_EXERCISE INSTRUCTIONS_
Below are some records. Copy every line in them that holds "section".

(Dataset entries)
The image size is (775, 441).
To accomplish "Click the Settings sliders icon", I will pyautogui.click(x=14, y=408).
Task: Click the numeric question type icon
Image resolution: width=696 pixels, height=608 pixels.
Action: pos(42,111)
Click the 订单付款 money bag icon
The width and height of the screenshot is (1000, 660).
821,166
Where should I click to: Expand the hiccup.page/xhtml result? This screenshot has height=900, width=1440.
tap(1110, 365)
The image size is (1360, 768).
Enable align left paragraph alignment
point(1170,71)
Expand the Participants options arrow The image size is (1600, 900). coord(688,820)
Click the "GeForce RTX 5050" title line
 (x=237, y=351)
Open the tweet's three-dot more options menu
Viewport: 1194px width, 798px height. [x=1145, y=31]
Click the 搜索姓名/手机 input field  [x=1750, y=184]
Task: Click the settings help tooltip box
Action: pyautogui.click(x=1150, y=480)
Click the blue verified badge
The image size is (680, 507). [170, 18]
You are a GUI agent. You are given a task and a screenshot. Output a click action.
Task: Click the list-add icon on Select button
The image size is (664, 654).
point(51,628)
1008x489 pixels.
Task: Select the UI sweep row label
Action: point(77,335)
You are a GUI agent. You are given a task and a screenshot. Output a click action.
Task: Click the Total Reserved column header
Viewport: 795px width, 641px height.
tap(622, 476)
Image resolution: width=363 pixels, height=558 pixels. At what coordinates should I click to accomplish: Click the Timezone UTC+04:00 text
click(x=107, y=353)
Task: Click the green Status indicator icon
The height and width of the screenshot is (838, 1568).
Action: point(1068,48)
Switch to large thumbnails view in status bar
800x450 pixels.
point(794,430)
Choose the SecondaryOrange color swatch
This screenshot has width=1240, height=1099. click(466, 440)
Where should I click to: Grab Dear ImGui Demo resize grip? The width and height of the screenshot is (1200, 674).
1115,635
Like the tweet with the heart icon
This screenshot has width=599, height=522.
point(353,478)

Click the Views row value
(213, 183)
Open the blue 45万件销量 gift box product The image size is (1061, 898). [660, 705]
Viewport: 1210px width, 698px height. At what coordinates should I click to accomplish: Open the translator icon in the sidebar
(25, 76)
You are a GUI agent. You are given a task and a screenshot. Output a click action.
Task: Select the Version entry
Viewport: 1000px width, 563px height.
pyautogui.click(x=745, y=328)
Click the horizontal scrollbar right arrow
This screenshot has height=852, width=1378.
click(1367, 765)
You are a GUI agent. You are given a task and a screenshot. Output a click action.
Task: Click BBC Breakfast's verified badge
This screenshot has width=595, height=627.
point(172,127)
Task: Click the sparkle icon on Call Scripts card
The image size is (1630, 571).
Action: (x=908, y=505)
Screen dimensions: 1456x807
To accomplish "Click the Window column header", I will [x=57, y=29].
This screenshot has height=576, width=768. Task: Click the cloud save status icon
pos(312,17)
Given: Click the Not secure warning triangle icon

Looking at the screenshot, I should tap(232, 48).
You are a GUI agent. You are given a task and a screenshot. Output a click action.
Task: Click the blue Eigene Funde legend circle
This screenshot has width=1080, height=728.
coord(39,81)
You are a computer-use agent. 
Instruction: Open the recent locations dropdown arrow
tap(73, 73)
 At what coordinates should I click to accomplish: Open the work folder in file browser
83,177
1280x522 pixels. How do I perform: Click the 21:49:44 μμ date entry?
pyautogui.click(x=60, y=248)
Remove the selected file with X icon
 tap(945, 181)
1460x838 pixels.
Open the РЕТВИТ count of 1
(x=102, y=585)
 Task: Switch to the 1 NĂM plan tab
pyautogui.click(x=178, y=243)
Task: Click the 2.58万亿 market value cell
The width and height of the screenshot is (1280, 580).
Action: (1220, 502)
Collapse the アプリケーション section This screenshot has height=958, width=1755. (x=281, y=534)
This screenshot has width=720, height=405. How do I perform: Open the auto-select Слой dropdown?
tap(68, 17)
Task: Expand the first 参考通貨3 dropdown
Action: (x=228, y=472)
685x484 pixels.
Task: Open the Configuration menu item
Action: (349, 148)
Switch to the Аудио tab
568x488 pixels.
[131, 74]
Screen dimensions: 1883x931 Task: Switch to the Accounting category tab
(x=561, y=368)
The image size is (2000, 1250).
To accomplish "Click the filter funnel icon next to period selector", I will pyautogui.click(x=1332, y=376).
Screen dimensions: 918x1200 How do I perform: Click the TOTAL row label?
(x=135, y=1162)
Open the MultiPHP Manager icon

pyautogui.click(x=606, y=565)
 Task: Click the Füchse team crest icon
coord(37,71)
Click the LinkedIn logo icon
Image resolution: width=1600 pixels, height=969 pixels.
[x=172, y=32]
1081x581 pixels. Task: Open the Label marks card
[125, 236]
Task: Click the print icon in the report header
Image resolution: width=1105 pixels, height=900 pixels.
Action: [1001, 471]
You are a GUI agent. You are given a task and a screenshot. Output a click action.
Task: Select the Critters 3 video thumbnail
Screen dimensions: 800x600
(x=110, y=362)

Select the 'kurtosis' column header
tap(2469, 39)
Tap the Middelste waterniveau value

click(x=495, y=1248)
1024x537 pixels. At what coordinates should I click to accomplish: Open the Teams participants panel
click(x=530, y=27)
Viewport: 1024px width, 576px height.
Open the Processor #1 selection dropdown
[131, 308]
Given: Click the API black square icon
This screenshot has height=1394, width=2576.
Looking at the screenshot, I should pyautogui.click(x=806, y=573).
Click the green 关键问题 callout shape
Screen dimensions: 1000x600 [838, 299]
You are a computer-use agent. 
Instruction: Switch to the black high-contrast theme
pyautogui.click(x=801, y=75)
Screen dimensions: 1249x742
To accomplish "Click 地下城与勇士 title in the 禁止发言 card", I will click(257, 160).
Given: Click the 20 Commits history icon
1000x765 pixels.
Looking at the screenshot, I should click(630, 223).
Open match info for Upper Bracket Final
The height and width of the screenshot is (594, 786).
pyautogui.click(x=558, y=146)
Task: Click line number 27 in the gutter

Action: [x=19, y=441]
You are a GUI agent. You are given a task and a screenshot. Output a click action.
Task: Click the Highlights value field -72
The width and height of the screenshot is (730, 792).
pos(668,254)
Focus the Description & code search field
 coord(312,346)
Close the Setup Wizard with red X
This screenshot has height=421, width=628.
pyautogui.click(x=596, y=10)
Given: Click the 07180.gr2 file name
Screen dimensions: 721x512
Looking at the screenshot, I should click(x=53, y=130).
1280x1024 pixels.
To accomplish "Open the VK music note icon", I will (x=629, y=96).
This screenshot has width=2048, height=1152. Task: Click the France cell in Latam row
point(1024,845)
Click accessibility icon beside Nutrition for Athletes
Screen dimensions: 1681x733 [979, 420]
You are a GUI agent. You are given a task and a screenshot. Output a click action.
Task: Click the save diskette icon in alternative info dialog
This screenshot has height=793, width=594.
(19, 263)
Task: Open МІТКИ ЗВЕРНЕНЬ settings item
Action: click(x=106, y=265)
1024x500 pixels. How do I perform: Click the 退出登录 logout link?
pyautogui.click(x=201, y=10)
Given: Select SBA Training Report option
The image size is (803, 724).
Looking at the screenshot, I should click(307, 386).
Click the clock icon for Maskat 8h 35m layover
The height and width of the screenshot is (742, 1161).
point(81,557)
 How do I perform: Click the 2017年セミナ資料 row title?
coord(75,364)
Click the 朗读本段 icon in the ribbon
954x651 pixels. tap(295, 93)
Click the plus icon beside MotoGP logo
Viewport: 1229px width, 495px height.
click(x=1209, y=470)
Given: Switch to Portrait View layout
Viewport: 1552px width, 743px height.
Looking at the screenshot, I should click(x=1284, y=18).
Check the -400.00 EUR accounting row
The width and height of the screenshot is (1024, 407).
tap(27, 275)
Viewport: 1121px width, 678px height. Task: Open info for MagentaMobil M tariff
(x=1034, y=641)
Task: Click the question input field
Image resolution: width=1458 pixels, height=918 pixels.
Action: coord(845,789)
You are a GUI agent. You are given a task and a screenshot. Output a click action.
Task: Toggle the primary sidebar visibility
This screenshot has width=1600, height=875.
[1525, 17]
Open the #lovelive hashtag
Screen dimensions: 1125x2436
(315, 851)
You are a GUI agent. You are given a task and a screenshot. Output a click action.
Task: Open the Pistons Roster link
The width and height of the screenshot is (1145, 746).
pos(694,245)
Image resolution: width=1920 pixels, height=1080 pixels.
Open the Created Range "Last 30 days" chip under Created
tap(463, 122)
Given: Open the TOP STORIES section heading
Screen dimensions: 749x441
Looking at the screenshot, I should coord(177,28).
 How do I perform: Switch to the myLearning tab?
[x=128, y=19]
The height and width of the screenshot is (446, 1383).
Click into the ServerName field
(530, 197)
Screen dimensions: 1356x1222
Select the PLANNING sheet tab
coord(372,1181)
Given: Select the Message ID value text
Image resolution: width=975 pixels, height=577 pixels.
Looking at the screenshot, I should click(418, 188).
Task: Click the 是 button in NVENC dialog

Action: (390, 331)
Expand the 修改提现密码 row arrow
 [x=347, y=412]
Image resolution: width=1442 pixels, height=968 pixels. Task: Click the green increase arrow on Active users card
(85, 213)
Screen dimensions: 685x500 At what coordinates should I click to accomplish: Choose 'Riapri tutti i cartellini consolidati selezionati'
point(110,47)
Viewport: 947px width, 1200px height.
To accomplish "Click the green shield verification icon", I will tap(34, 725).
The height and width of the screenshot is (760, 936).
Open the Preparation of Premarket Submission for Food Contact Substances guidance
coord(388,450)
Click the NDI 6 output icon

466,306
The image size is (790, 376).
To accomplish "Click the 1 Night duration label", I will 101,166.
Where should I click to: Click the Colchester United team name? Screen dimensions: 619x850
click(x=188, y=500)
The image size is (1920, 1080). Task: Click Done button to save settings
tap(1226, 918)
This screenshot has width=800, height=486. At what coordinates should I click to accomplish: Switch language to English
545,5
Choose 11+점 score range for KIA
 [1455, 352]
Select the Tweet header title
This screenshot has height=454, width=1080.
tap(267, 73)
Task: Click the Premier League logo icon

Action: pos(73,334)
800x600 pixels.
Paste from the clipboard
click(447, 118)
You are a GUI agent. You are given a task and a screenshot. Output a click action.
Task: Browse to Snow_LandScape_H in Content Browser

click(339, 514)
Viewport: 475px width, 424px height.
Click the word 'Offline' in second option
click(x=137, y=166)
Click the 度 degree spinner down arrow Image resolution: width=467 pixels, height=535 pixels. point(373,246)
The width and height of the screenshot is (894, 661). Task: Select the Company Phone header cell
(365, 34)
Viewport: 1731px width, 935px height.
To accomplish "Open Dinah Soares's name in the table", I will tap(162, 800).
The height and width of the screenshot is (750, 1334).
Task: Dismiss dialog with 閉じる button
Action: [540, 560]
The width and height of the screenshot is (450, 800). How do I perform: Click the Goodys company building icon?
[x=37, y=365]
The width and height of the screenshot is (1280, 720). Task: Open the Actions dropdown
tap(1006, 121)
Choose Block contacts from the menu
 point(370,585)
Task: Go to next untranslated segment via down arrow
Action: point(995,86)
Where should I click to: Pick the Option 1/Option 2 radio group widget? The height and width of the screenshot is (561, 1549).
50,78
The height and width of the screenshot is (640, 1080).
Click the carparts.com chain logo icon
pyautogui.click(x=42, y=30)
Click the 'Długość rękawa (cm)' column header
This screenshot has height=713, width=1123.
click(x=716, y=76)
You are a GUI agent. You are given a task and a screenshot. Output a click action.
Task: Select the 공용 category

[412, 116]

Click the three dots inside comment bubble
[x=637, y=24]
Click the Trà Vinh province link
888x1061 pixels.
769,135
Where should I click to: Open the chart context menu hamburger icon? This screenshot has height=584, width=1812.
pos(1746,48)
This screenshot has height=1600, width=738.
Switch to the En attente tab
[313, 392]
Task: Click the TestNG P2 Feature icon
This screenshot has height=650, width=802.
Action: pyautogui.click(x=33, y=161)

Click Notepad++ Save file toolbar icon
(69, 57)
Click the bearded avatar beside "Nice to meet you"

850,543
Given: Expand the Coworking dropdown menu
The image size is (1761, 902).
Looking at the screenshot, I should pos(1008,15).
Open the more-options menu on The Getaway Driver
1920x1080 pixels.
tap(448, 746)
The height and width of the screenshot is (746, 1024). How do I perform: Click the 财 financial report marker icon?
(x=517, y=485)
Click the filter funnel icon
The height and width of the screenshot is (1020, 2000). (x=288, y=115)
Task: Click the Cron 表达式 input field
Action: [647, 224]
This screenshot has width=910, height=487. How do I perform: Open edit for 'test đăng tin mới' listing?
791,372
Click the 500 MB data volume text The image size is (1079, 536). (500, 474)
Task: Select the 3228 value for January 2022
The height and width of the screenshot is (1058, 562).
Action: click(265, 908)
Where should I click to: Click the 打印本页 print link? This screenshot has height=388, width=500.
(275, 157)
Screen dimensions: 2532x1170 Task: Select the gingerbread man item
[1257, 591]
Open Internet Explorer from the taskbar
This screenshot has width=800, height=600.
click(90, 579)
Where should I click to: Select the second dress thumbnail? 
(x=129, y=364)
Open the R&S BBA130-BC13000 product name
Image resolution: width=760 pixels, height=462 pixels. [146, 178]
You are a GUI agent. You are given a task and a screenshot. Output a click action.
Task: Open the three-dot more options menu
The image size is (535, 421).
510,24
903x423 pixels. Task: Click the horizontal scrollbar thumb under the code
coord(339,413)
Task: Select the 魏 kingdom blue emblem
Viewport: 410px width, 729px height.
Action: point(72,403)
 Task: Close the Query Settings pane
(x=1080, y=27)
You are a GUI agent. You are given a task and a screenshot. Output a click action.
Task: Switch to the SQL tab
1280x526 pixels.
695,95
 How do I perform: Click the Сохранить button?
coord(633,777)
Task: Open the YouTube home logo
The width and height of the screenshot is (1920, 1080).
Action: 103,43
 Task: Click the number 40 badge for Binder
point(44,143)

_TASK ANSWER_
Collapse the アプリケーション section This screenshot has height=958, width=1755. (x=281, y=534)
Given: Open the TOP STORIES section heading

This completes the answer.